When is an SDE a martingale?

Question

Here's the question:

Let $X(t)$ be a stochastic process such that

$$ dX = a(t)Xdt + b(t)XdW(t) $$

where $a(t)$ and $b(t)$ are $\mathcal{F}_t$-adapted processes with "good" properties. Furthermore $b(t)$ is non-zero almost surely. $W(t)$ is a wiener process with respect to a measure $P$. For which $a(t)$ is $X(t)$ a $P$-martingale?

My attempt:

A martingale cannot have a drift term so it must be of the form $dX = v(t,X)dW(t)$ for some $v$. Therefore $a(t) \equiv 0$.

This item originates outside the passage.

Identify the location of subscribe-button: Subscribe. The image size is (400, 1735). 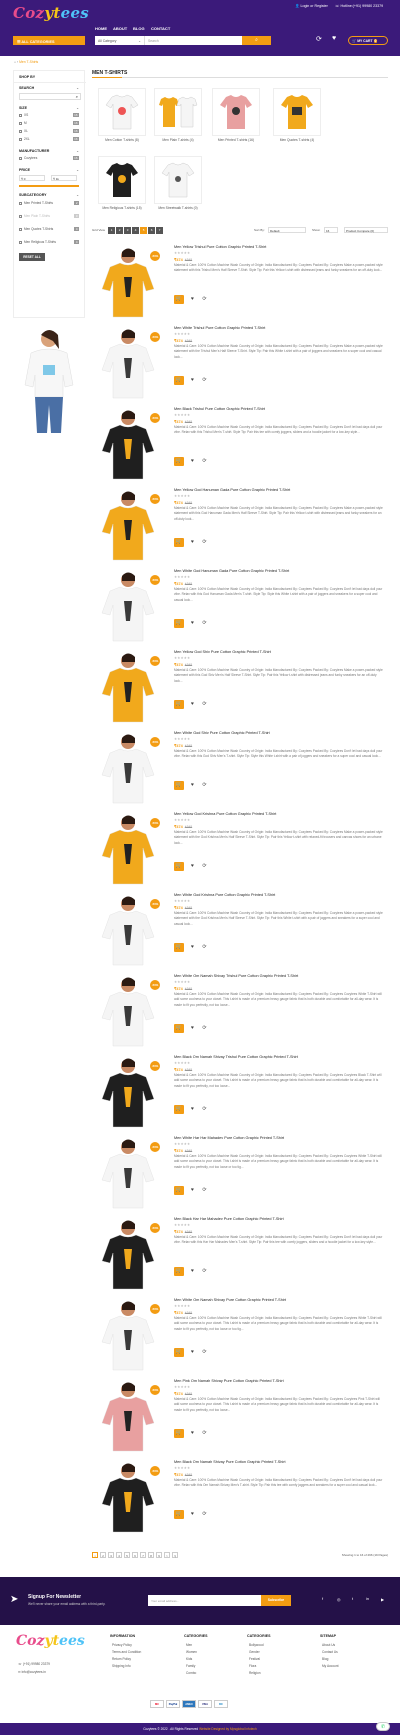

This was incorrect, but no feedback was given as to why this is not right. Could anyone point out the mistake and/or give me a hint in the right direction?

Answer 1

You only find one solution but not a general one.

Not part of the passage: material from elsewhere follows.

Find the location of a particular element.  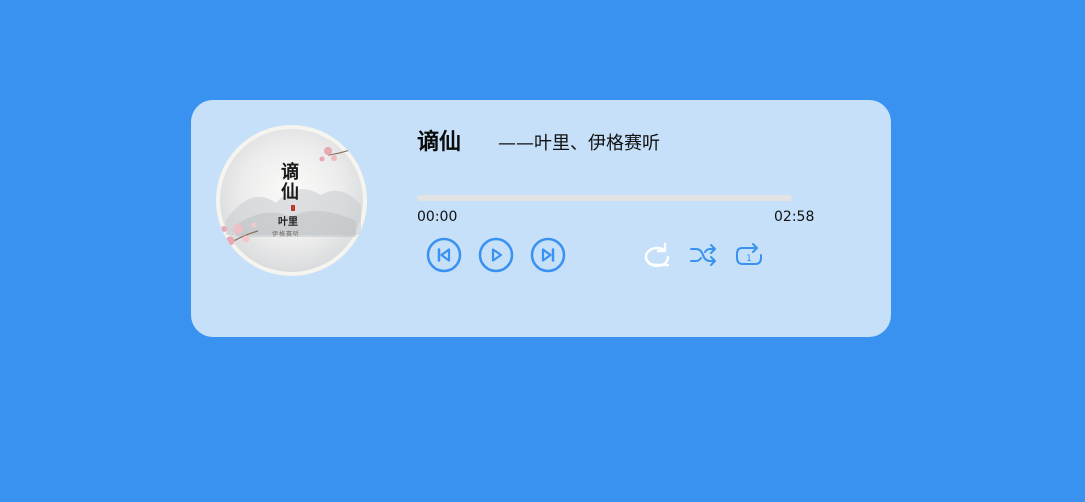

Let $Y$ be a stochastic process such that $$dY = b(t)dW(t) + \left(a(t) - \frac{1}{2}b^2(t)\right) dt$$ Then $$X(t) = e^{Y(t)}$$ is a solution to your SDE. Additionally we know that $X(t)$ is a so called exponential martingale iff $$Y(t) = M_t - \frac{1}{2}<M>_t$$ for a martingale $M$.

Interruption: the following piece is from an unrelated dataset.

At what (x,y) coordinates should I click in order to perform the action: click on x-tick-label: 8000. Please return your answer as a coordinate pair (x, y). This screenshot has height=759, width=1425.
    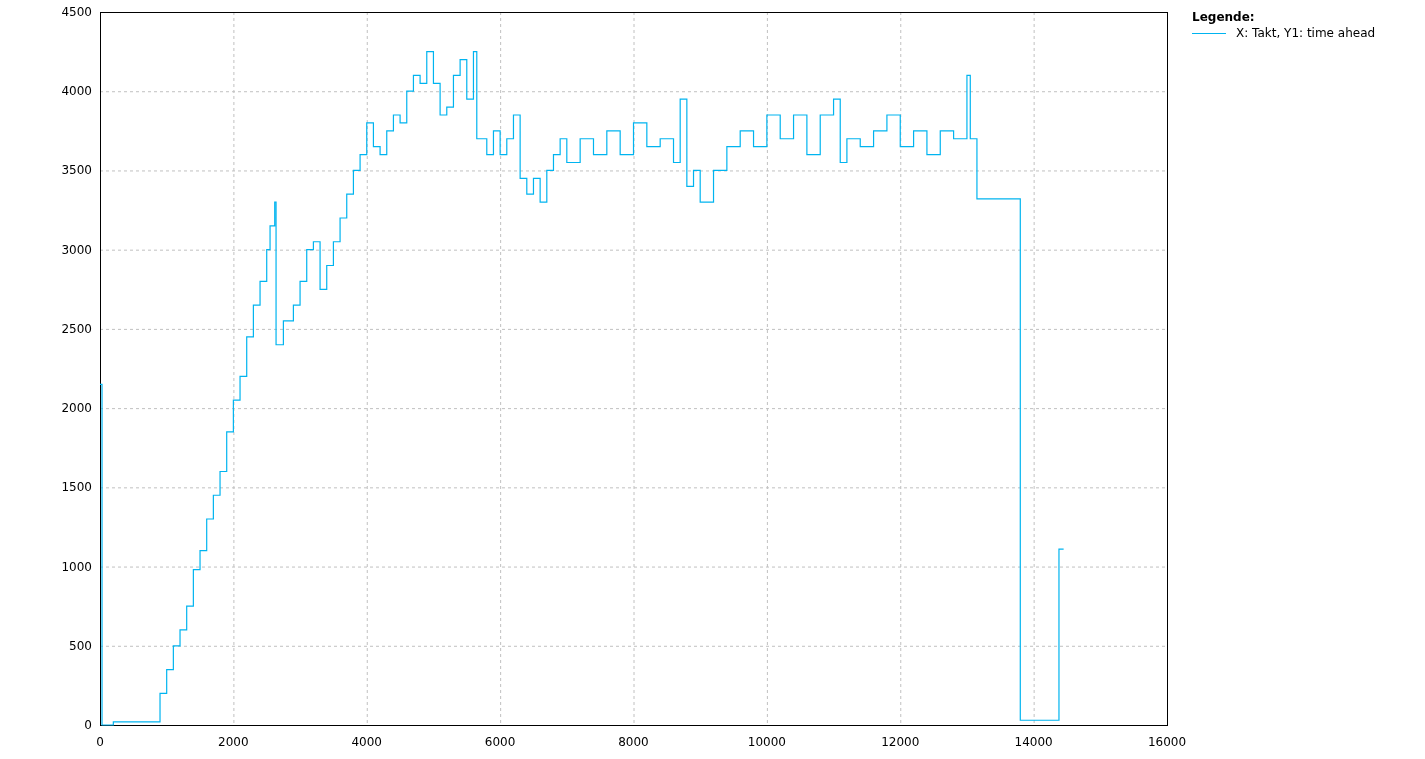
    Looking at the image, I should click on (634, 742).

But we have: $$Y(t) = \int_0^t b(u) dW(u) + \int_0^t \left(a(u) - \frac{1}{2}b^2(u)\right) dt$$ so our candidate for $M$ is: $$M_t = \int_0^t b(u) dW(u)$$

What's now $\frac{1}{2}<M>_t$ and which condition is necessary for $a$ that it holds $$\frac{1}{2}<M>_t = \int_0^t \left(\frac{1}{2}b^2(u) - a(u)\right) dt$$ because for all those $a$ your process $X$ is a martingale.